Compute extreme probabilities in SAS
When p is small, the "loss-of-precision problem" (representing 1 – p in finite precision) also affects the computation of the cumulative probability (CDF) of a distribution. That is, the expression CDF("Distrib", 1-p) might not be very accurate because 1 – p loses precision when p is small. To counter that problem, SAS provides the SDF function, which computes the survival distribution function (SDF). The SDF returns the right-tail quantile x for which 1 – CDF(x) = p. This is equivalent to finding the left-tail quantile that satisfies CDF(x) = 1 – p.
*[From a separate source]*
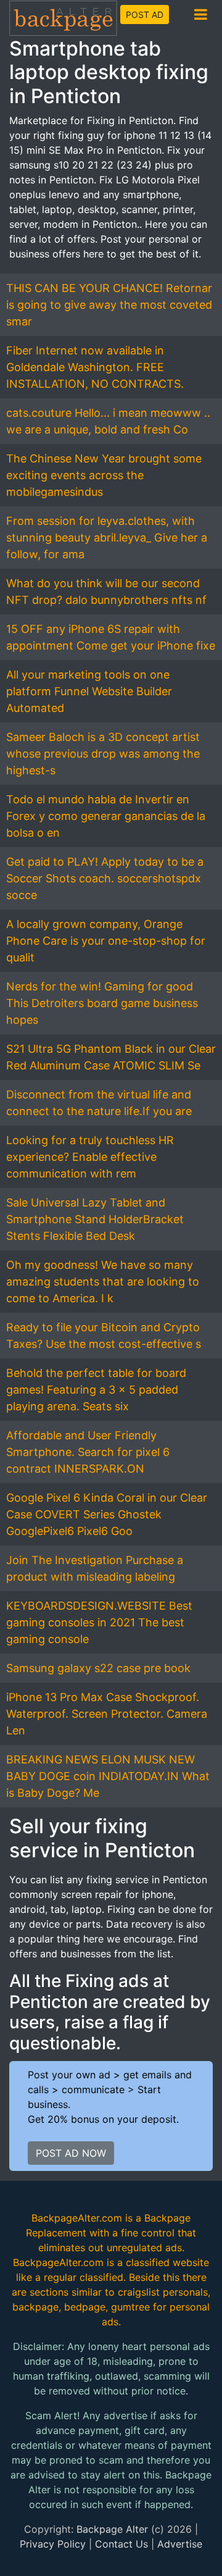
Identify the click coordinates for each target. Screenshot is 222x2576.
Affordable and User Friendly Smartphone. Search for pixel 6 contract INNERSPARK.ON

The following DATA step computes several one-sided probabilities. For each value of x, the program computes the probability that a random lognormal variate is greater than x:
%let Distrib = lognormal; data SDF; do x = 500 to 2500 by 500; /* extreme quantiles */ Rp = 1 - cdf("&Distrib", x); /* right-tail probability */ RpBetter = sdf("&Distrib", x); /* better computation of right-tail probability */ output; end; run; proc print noobs; run;
The difference between the probabilities in the Rp and RpBetter columns are not as dramatic as for the quantiles in the previous section. That is because the quantity 1 – CDF(x) does not lose precision when x is large because CDF(x) ≈ 1. Nevertheless, you can see small differences between the columns, and the RpBetter column will tend to be more accurate when x is large.
This article shows two tips for working with extreme quantiles and extreme probabilities. When the probability is close to 1, consider using the SQUANTILE function to compute quantiles. When the quantile is large, consider using the SDF function to compute probabilities.